The BMW 3.0CS (called the E9 in BMW’s chassis code) was the Bavarian company’s grand touring car built from the mid ‘60s through the mid ‘70s. If you’re looking for specs, here’s what I can tell you. Barring the early four-cylinder quasi-predecessors, these cars came with overhead cam straight six engines with 120 to 200 horsepower (in this case a 3.0 liter with something around 170). Weight was a bit over 3100 pounds, disc brakes were all around on later cars, and the suspension was all independent with MacPherson struts at the front and somewhat snappy semi trailing arms at the rear. Zero to sixty took around nine seconds and the top speed was supposedly 130mph.

That makes these cars about as fast as, uh, a Ford Escape taxi cab.


If you’re looking for a complete history of the car, don’t go to Wikipedia. Go to Ate Up With Motor, which has an absolutely fantastic discussion of how the car started life growing out of BMW’s rebirth in the 1960s that established the terms of the company continuing today.

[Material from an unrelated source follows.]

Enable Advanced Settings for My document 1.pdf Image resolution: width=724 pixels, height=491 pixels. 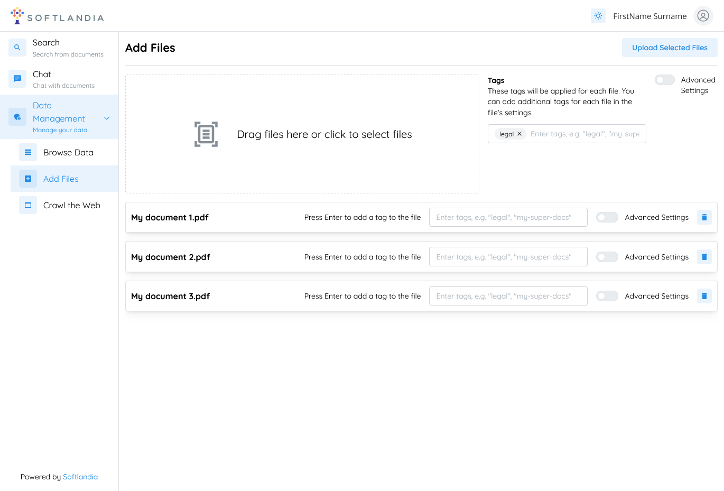click(607, 217)
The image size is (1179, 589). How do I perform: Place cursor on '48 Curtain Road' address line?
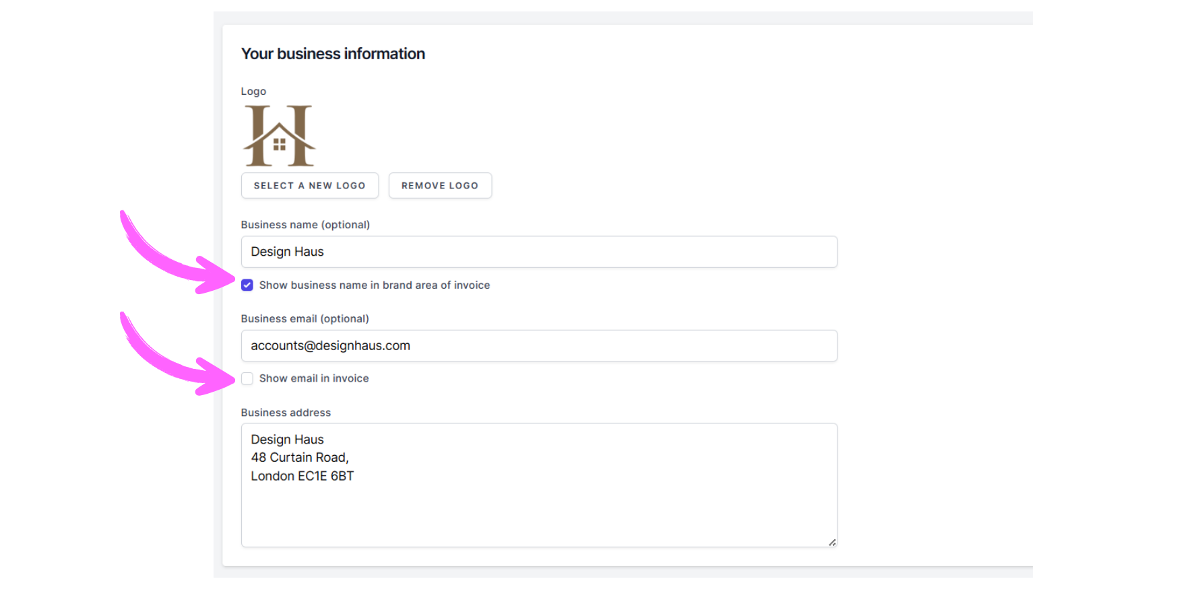click(299, 458)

More than anything else, perhaps, is how BMW basically built the perfect car with the E9 coupes. It did its job perfectly. It was pretty to look at from the outside, pretty to look at from inside. It was engaging to drive and it was comfortable. It was stylish and it was desirable. It was technically advanced but still easy to own.

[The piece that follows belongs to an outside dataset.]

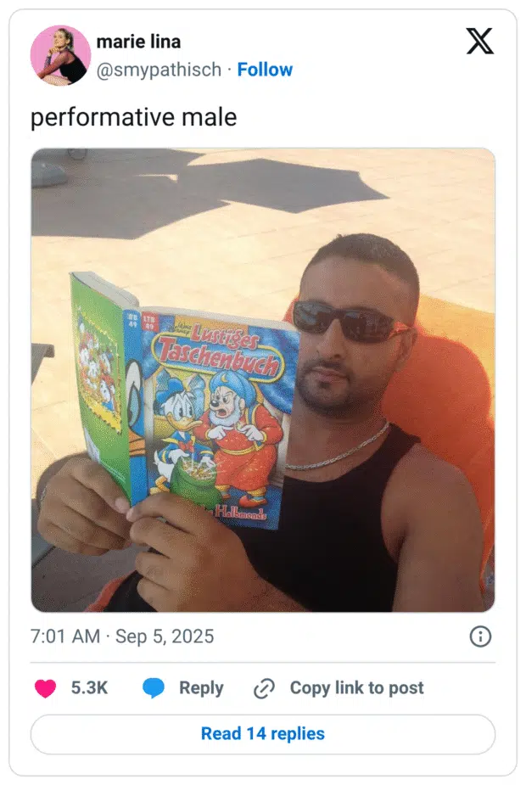Like the post with the heart icon
The height and width of the screenshot is (785, 526).
click(x=45, y=688)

From the perspective of the company as a business, the E9 coupes could not have been better.

But you and I are not BMW. We are human beings. And the E9 is even better for us.


BMW built these cars for a solid decade, and churned out tens of thousands of examples. Though they look as good as any contemporary Ferrari, Maserati, Aston Martin, or whatever other exotic of the time, these BMWs are within the financial means of mere mortals like ourselves.

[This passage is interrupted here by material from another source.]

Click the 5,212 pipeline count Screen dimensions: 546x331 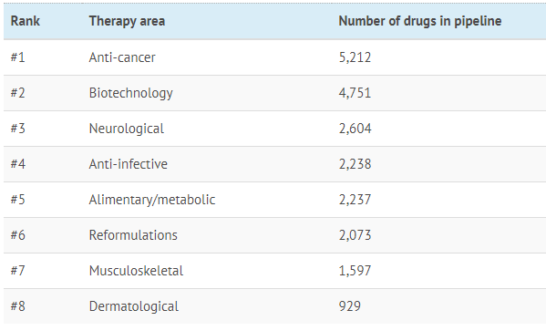(355, 57)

A guy with a two car garage and a set of tools could own one easily, as could any guy with a healthy retirement plan and a good relationship with a local import car mechanic.


I spotted this car just the other day in a leafy neighborhood in Brooklyn. The owner has done some work on the car and he’s kept the interior in absolutely fantastic shape. Even then, though, it’s still something that sees some use. The paint is far from new car shine. The metal brightwork around the front and rear has some age to it.

But that’s good. This particular car is 42 years old. It should show a little age. That means that the owner doesn’t have to worry about every scratch or every pothole. The car can be used, still. You can’t say that of more high-priced cars of the era.


Prices seem to vary quite a bit (eBay’s completed listings shows results from $20-80k), and that makes sense. These are cars you still see parked on the street with a few patches of rust here or there, and they’re cars you see at the top concourse events in the world. BMW showed off a racing-car-for-the-road 3.0 CSL at Villa d’Este at Lake Como the other day.

That’s no surprise, really.


These E9s are just about perfectly proportioned, with just enough charming little details to be interesting but not too many to be overdone. They have a good name, and they have a good pedigree, racing successfully in FIA endurance racing in Europe through the ‘70s. The first BMW art car was a 3.0 CSL painted up by Alexander Calder for one of his gentleman racer buddies at Le Mans ‘75. Hard to get a better history than that.

So why would you buy a car that isn’t a BMW E9 coupe? What possible justification could you have?